What is needed —
Please rewrite the records below, swapping "status text" for "status label" and keeping everything else the same. Leave the pictures out.

-- START OF Records for the exercise --

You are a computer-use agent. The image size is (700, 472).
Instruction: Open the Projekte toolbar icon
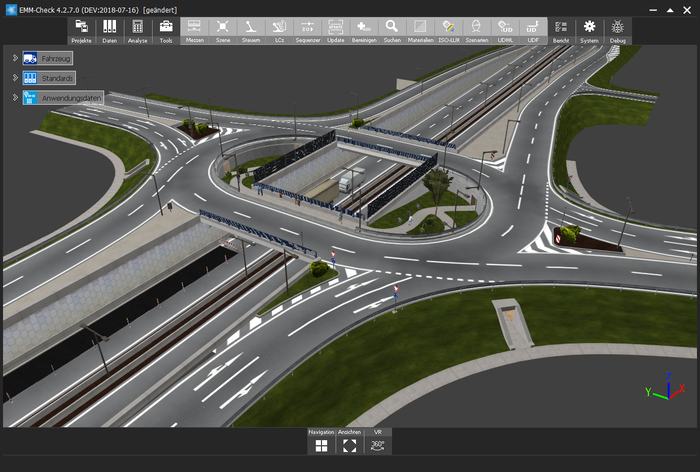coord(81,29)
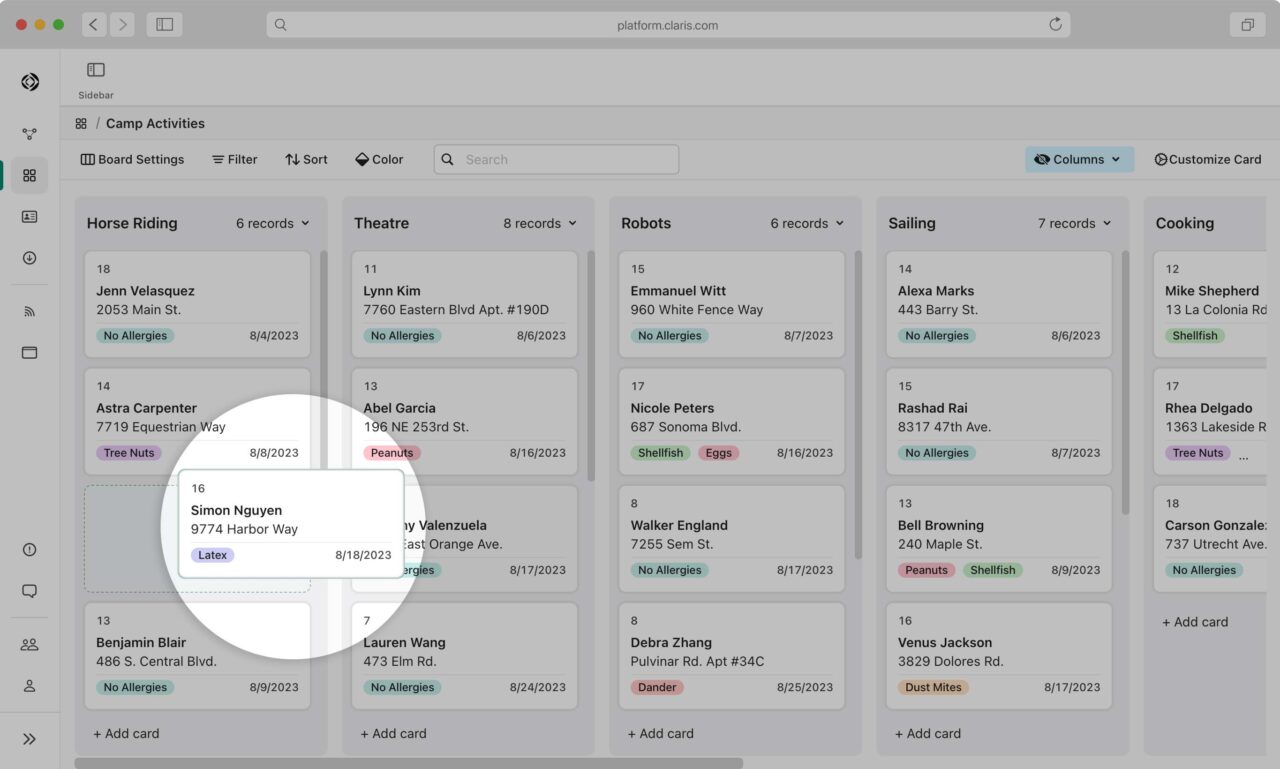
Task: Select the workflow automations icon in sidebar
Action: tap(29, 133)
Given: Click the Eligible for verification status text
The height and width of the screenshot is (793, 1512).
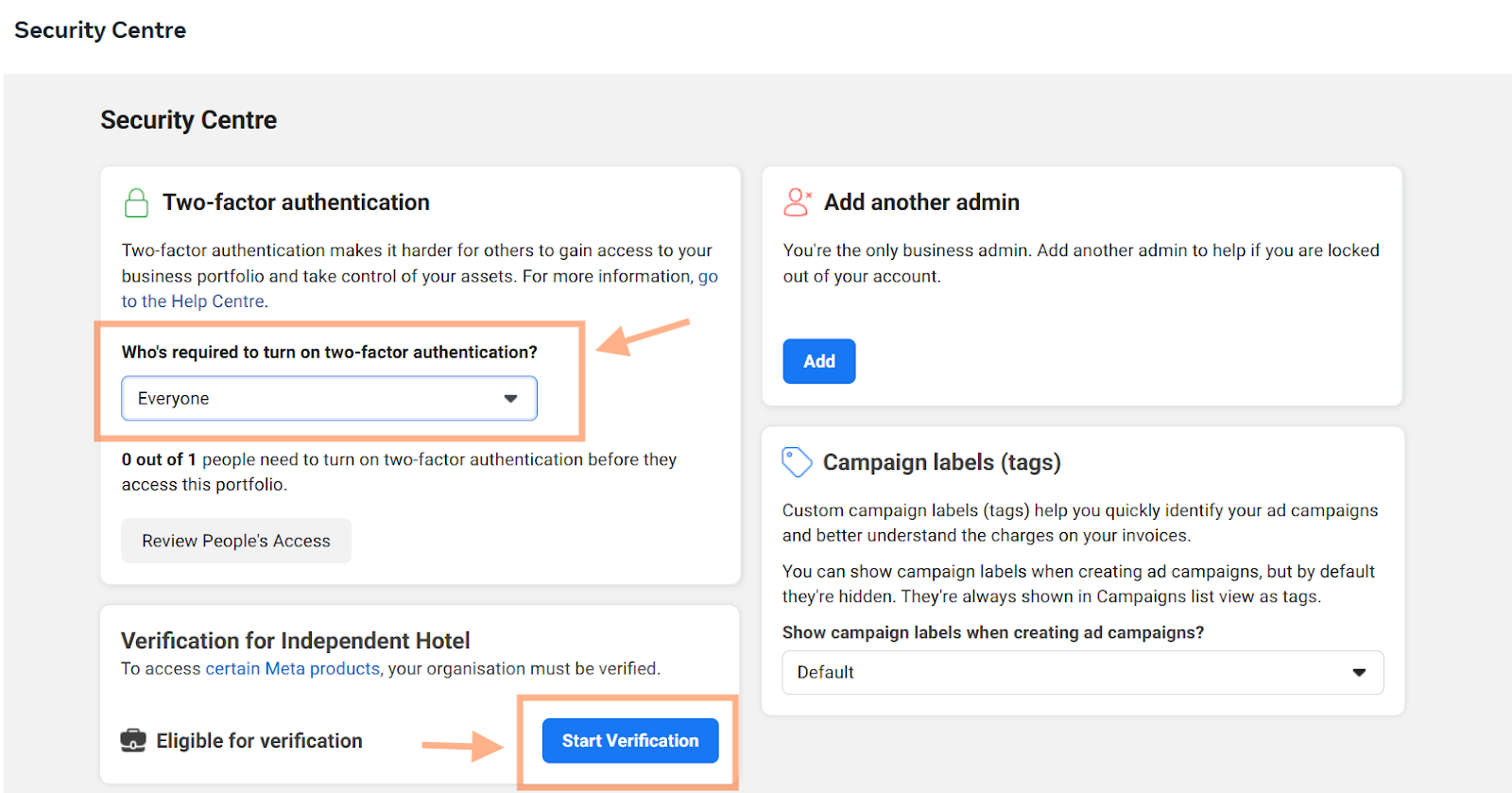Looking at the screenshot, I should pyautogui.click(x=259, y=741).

-- END OF Records for the exercise --

Exercise answer —
You are a computer-use agent. The image size is (700, 472).
Instruction: Open the Projekte toolbar icon
coord(81,29)
Task: Select the workflow automations icon in sidebar
Action: tap(29, 133)
Given: Click the Eligible for verification status label
The height and width of the screenshot is (793, 1512).
Looking at the screenshot, I should pyautogui.click(x=259, y=741).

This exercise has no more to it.